Belge bölümü –
Korkusuz

Kılıçdaroğlu – Çölaşan görüşmesindeki detay...

Kılıçdaroğlu – Çölaşan görüşmesindeki detay...
CHP Genel Başkan Yardımcısı Bülent Kuşoğlu’nun CHP Çankaya İlçe Başkanlığı’nın yeni binasının açılış töreninde yaptığı ‘selamlama’ bir anda siyasetin gündemine oturdu. CHP Genel Başkanı Kemal Kılıçdaroğlu’na yakınlığıyla bilinen Kuşoğlu, partililere seslenirken “Size Cumhurbaşkanı adayımız Sayın Kılıçdaroğlu’nun selamını getirdim” dedi.

HERKES KONUŞTU...

Aslında o açılış töreninde, CHP Ankara İl Başkanı Ali Hikmet Akıllı, Çankaya Belediye Başkanı Alper Taşdelen ve Yenimahalle Belediye Başkanı Fethi Yaşar da benzer sözler sarfetti. Ancak Kuşoğlu’nun Genel Başkan Yardımcısı kimliğini taşıması ve Kılıçdaroğlu’na olan yakınlığının bilinmesi,  ‘Millet İttifakı’nın ya da CHP’nin Cumhurbaşkanı adayı kim olacak?’ sorusunu da doğal olarak yeniden gündeme getirdi.



İSTİFAYI DÜŞÜNMÜŞ... 

Kuşoğlu’nun yaptığı bu selamlamadan CHP Genel Başkanı Kemal Kılıçdaroğlu’nun hoşnut olmadığı ve bu düşüncesini Kuşoğlu’na ilettiğini öğrendim. Hatta; Kuşoğlu’nun yaşanan bu süreçten ötürü Genel Başkan Yardımcılığı görevinden istifa etmeyi düşündüğü de CHP kulislerine yansıdı.

Kılıçdaroğlu, genel başkan yardımcısının yaptığı açıklamaya neden bu kadar tepki gösteriyor anlamış değilim... CHP lideri, bu tartışmanın başlamasının ardından, konuyu köşesine taşıyan SÖZCÜ Yazarı Emin Çölaşan’ı da aradı ve “Zamansız bir konuşma olmuş” dedi. Çölaşan’ın aktardığına göre, Kılıçdaroğlu ortaya çıkan tablodan dolayı da üzgündü...

İYİ PARTİ’NİN ADAYI BELLİ 

Kılıçdaroğlu’nun hassasiyetini anlıyorum ama bir yandan da abartılı buluyorum. Millet İttifakı’nı oluşturan İYİ Parti’nin kurmayları adaylarının Meral Akşener olduğunu söylüyor. Saadet Partisi adaylık için Temel Karamollaoğlu’nu işaret ediyor. Bu da gayet doğal ve anlaşılır bir tutumdur. CHP lideri de bu tutumu değerlendirmeli ve adaylığına ilişkin yapılan konuşmaların önünü kesmemelidir.

Yazılı yönerge 1 – Belge bölümünden "HERKES KONUŞTU..." sözlerinden "İSTİFAYI DÜŞÜNMÜŞ..." sözlerine kadar olan kısmı olduğu gibi çıkarın.
Yazılı yönerge 2 –
Belge bölümüne göre aşağıdaki soruları yanıtlayın.
(a) Kuşoğlu'nun selamlamayı yaptığı tören hangi binanın açılışı için düzenlenmişti?
(b) Kılıçdaroğlu, Emin Çölaşan'ı aradığında ne dedi?
(c) Saadet Partisi adaylık için kimi işaret ediyor?
Yazılı yönerge 3 –
Aşağıdaki ifadelerin belge bölümüyle uyuşup uyuşmadığını belirleyin.
(a) Açılış töreninde benzer sözleri yalnızca Kuşoğlu söyledi.
(b) İYİ Parti'nin kurmayları adaylarının Meral Akşener olduğunu söylüyor.
(c) Kuşoğlu, Genel Başkan Yardımcılığı görevinden istifa etti.

Verilen bilgiler –
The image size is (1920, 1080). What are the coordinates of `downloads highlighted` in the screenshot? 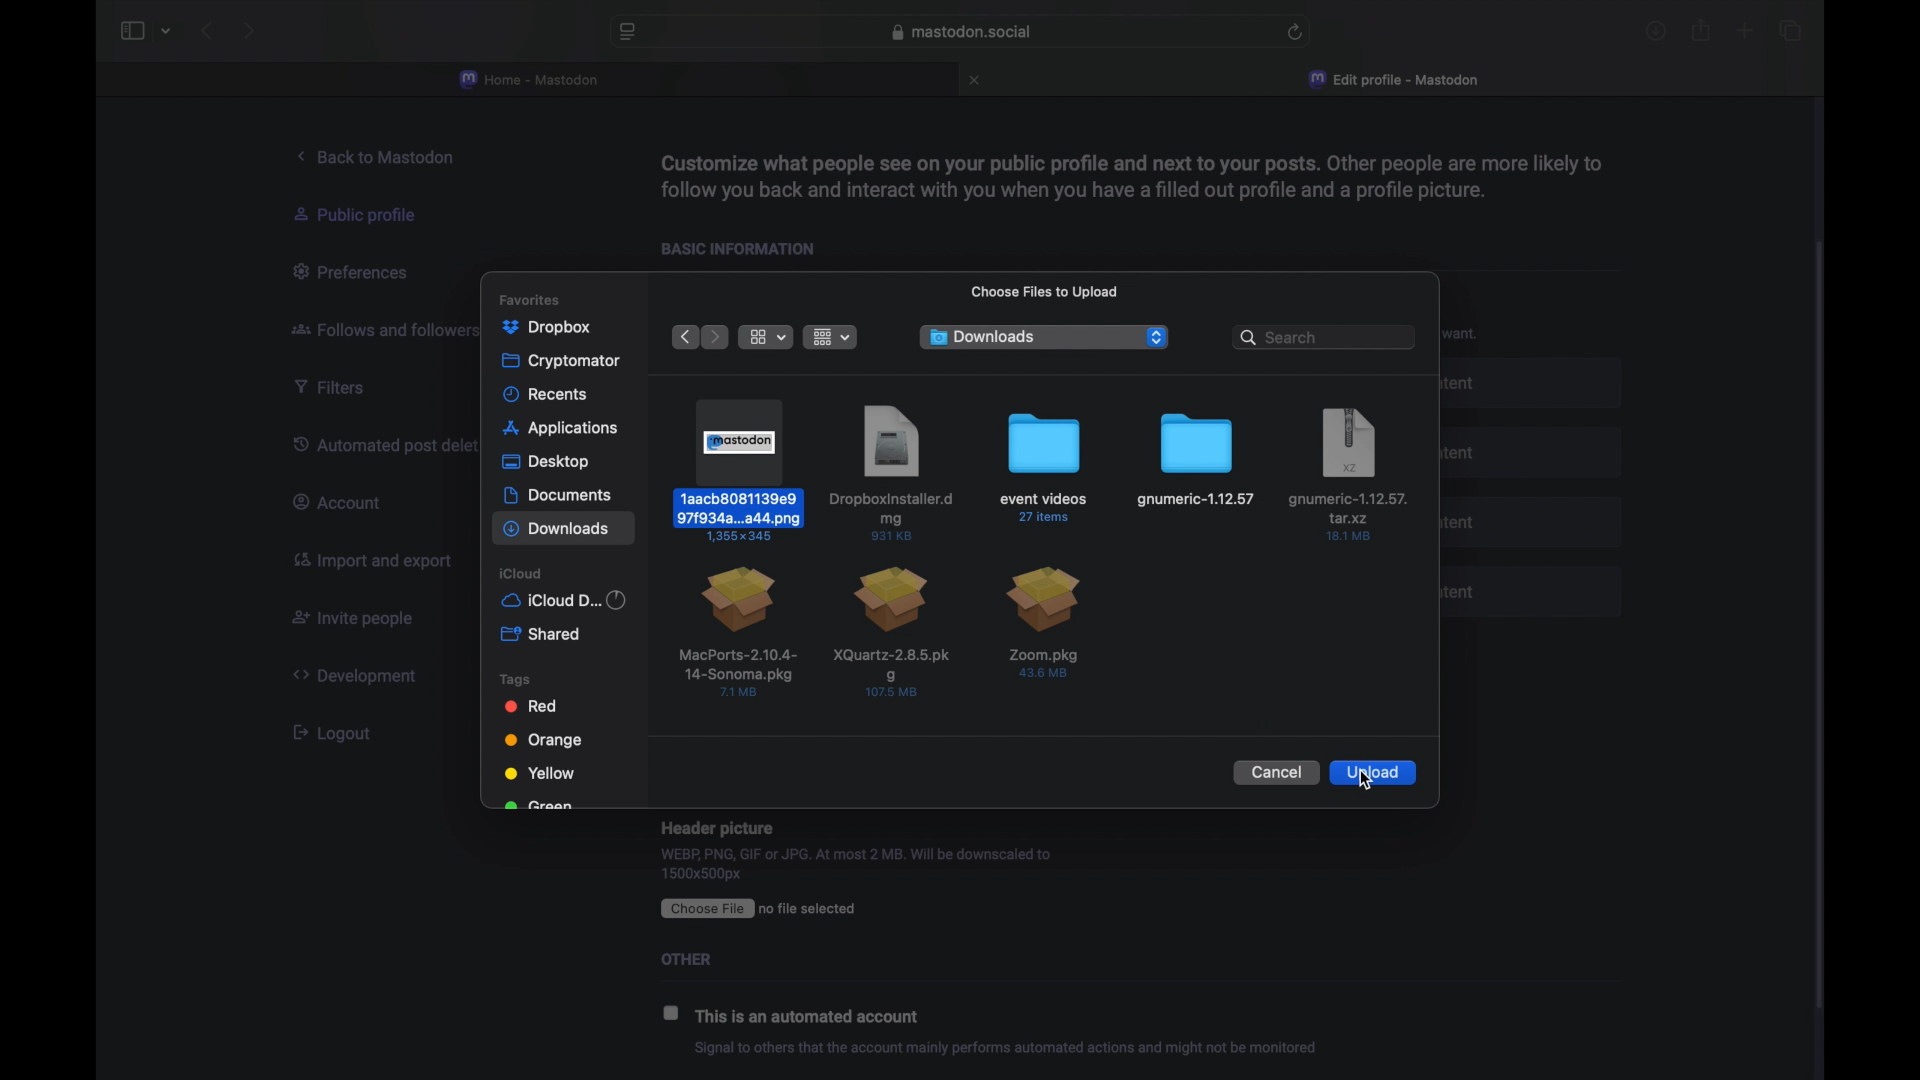 It's located at (564, 527).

Problemin çözümü 1 –
HERKES KONUŞTU...

Aslında o açılış töreninde, CHP Ankara İl Başkanı Ali Hikmet Akıllı, Çankaya Belediye Başkanı Alper Taşdelen ve Yenimahalle Belediye Başkanı Fethi Yaşar da benzer sözler sarfetti. Ancak Kuşoğlu’nun Genel Başkan Yardımcısı kimliğini taşıması ve Kılıçdaroğlu’na olan yakınlığının bilinmesi,  ‘Millet İttifakı’nın ya da CHP’nin Cumhurbaşkanı adayı kim olacak?’ sorusunu da doğal olarak yeniden gündeme getirdi.



İSTİFAYI DÜŞÜNMÜŞ...

Problemin çözümü 2 –
(a) CHP Çankaya İlçe Başkanlığı'nın yeni binası.
(b) "Zamansız bir konuşma olmuş" dedi.
(c) Temel Karamollaoğlu'nu.

Problemin çözümü 3 –
(a) Hayır: "CHP Ankara İl Başkanı Ali Hikmet Akıllı, Çankaya Belediye Başkanı Alper Taşdelen ve Yenimahalle Belediye Başkanı Fethi Yaşar da benzer sözler sarfetti."
(b) Evet: "Millet İttifakı’nı oluşturan İYİ Parti’nin kurmayları adaylarının Meral Akşener olduğunu söylüyor."
(c) Hayır: "Kuşoğlu’nun yaşanan bu süreçten ötürü Genel Başkan Yardımcılığı görevinden istifa etmeyi düşündüğü de CHP kulislerine yansıdı."